* What the task asks: Every line of the material below should be copied exactly.

* Supplied entries:
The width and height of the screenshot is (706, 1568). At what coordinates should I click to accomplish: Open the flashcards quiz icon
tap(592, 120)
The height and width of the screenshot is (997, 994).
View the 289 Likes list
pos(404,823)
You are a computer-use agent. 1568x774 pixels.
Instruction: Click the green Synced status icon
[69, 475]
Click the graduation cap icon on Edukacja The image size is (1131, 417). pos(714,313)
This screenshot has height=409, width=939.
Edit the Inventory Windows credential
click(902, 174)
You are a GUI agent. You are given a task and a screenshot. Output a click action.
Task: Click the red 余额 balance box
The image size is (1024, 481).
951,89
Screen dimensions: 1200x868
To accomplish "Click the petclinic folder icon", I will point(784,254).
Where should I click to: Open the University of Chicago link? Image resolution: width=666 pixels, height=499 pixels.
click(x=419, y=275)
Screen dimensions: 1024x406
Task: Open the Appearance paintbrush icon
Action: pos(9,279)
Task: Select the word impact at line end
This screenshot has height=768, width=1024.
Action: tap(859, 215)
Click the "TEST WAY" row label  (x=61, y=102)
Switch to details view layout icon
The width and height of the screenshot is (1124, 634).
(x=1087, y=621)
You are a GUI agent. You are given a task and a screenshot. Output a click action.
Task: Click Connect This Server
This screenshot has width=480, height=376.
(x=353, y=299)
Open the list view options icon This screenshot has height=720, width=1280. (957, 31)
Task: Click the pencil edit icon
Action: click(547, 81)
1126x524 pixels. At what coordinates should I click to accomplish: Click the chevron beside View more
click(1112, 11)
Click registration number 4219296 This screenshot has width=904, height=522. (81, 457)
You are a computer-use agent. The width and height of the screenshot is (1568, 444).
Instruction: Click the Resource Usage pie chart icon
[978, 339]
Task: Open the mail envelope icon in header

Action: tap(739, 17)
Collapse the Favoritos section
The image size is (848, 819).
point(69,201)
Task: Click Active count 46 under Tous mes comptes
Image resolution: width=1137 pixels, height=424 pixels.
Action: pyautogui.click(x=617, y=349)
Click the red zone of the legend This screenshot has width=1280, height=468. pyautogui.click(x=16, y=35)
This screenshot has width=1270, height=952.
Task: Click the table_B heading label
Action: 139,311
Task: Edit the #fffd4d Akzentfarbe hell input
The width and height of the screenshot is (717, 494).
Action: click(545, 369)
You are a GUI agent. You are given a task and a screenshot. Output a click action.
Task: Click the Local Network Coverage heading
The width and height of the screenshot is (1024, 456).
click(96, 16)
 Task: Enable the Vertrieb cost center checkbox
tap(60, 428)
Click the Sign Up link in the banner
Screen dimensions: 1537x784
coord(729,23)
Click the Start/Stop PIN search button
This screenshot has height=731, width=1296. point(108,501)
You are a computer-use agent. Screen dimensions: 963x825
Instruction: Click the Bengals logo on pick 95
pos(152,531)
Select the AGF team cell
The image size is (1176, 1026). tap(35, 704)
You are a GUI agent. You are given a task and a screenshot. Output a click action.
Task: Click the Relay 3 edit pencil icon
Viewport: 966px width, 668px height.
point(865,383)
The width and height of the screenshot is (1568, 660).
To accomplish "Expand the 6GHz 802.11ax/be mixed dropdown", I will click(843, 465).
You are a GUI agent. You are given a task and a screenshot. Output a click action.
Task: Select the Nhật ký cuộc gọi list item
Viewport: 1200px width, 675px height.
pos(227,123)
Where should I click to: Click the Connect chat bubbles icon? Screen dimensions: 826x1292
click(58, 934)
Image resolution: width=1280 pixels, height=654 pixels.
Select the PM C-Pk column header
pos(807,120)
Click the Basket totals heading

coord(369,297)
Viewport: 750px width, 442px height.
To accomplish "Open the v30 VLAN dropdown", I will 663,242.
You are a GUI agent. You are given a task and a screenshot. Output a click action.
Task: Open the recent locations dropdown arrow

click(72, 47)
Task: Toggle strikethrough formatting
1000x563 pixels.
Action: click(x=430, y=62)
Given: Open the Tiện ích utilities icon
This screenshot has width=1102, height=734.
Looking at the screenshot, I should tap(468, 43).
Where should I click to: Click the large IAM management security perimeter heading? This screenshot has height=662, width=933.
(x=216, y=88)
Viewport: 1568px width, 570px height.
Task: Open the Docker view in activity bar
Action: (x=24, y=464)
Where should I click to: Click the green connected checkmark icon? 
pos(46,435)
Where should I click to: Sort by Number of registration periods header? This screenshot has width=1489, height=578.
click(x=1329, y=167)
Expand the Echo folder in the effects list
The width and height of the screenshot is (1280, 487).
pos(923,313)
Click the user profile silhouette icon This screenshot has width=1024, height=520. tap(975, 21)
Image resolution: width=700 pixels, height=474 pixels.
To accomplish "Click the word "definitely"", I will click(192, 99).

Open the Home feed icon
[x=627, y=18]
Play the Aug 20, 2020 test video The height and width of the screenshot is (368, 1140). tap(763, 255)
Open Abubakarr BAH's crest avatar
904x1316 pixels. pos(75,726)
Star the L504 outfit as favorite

* Exercise result:
The width and height of the screenshot is (706, 1568). At what coordinates should I click to accomplish: Open the flashcards quiz icon
tap(592, 120)
The height and width of the screenshot is (997, 994).
View the 289 Likes list
pos(404,823)
You are a computer-use agent. 1568x774 pixels.
Instruction: Click the green Synced status icon
[69, 475]
Click the graduation cap icon on Edukacja The image size is (1131, 417). pos(714,313)
This screenshot has height=409, width=939.
Edit the Inventory Windows credential
click(902, 174)
You are a GUI agent. You are given a task and a screenshot. Output a click action.
Task: Click the red 余额 balance box
The image size is (1024, 481).
951,89
Screen dimensions: 1200x868
To accomplish "Click the petclinic folder icon", I will point(784,254).
Where should I click to: Open the University of Chicago link? Image resolution: width=666 pixels, height=499 pixels.
click(x=419, y=275)
Screen dimensions: 1024x406
Task: Open the Appearance paintbrush icon
Action: pos(9,279)
Task: Select the word impact at line end
This screenshot has height=768, width=1024.
Action: tap(859, 215)
Click the "TEST WAY" row label  (x=61, y=102)
Switch to details view layout icon
The width and height of the screenshot is (1124, 634).
(x=1087, y=621)
You are a GUI agent. You are given a task and a screenshot. Output a click action.
Task: Click Connect This Server
This screenshot has width=480, height=376.
(x=353, y=299)
Open the list view options icon This screenshot has height=720, width=1280. (957, 31)
Task: Click the pencil edit icon
Action: click(547, 81)
1126x524 pixels. At what coordinates should I click to accomplish: Click the chevron beside View more
click(1112, 11)
Click registration number 4219296 This screenshot has width=904, height=522. (81, 457)
You are a computer-use agent. The width and height of the screenshot is (1568, 444).
Instruction: Click the Resource Usage pie chart icon
[978, 339]
Task: Open the mail envelope icon in header

Action: tap(739, 17)
Collapse the Favoritos section
The image size is (848, 819).
point(69,201)
Task: Click Active count 46 under Tous mes comptes
Image resolution: width=1137 pixels, height=424 pixels.
Action: pyautogui.click(x=617, y=349)
Click the red zone of the legend This screenshot has width=1280, height=468. pyautogui.click(x=16, y=35)
This screenshot has width=1270, height=952.
Task: Click the table_B heading label
Action: 139,311
Task: Edit the #fffd4d Akzentfarbe hell input
The width and height of the screenshot is (717, 494).
Action: click(545, 369)
You are a GUI agent. You are given a task and a screenshot. Output a click action.
Task: Click the Local Network Coverage heading
The width and height of the screenshot is (1024, 456).
click(96, 16)
 Task: Enable the Vertrieb cost center checkbox
tap(60, 428)
Click the Sign Up link in the banner
Screen dimensions: 1537x784
coord(729,23)
Click the Start/Stop PIN search button
This screenshot has height=731, width=1296. point(108,501)
You are a computer-use agent. Screen dimensions: 963x825
Instruction: Click the Bengals logo on pick 95
pos(152,531)
Select the AGF team cell
The image size is (1176, 1026). tap(35, 704)
You are a GUI agent. You are given a task and a screenshot. Output a click action.
Task: Click the Relay 3 edit pencil icon
Viewport: 966px width, 668px height.
point(865,383)
The width and height of the screenshot is (1568, 660).
To accomplish "Expand the 6GHz 802.11ax/be mixed dropdown", I will click(843, 465).
You are a GUI agent. You are given a task and a screenshot. Output a click action.
Task: Select the Nhật ký cuộc gọi list item
Viewport: 1200px width, 675px height.
pos(227,123)
Where should I click to: Click the Connect chat bubbles icon? Screen dimensions: 826x1292
click(58, 934)
Image resolution: width=1280 pixels, height=654 pixels.
Select the PM C-Pk column header
pos(807,120)
Click the Basket totals heading

coord(369,297)
Viewport: 750px width, 442px height.
To accomplish "Open the v30 VLAN dropdown", I will 663,242.
You are a GUI agent. You are given a task and a screenshot. Output a click action.
Task: Open the recent locations dropdown arrow

click(72, 47)
Task: Toggle strikethrough formatting
1000x563 pixels.
Action: click(x=430, y=62)
Given: Open the Tiện ích utilities icon
This screenshot has width=1102, height=734.
Looking at the screenshot, I should tap(468, 43).
Where should I click to: Click the large IAM management security perimeter heading? This screenshot has height=662, width=933.
(x=216, y=88)
Viewport: 1568px width, 570px height.
Task: Open the Docker view in activity bar
Action: (x=24, y=464)
Where should I click to: Click the green connected checkmark icon? 
pos(46,435)
Where should I click to: Sort by Number of registration periods header? This screenshot has width=1489, height=578.
click(x=1329, y=167)
Expand the Echo folder in the effects list
The width and height of the screenshot is (1280, 487).
pos(923,313)
Click the user profile silhouette icon This screenshot has width=1024, height=520. tap(975, 21)
Image resolution: width=700 pixels, height=474 pixels.
To accomplish "Click the word "definitely"", I will click(192, 99).

Open the Home feed icon
[x=627, y=18]
Play the Aug 20, 2020 test video The height and width of the screenshot is (368, 1140). tap(763, 255)
Open Abubakarr BAH's crest avatar
904x1316 pixels. pos(75,726)
Star the L504 outfit as favorite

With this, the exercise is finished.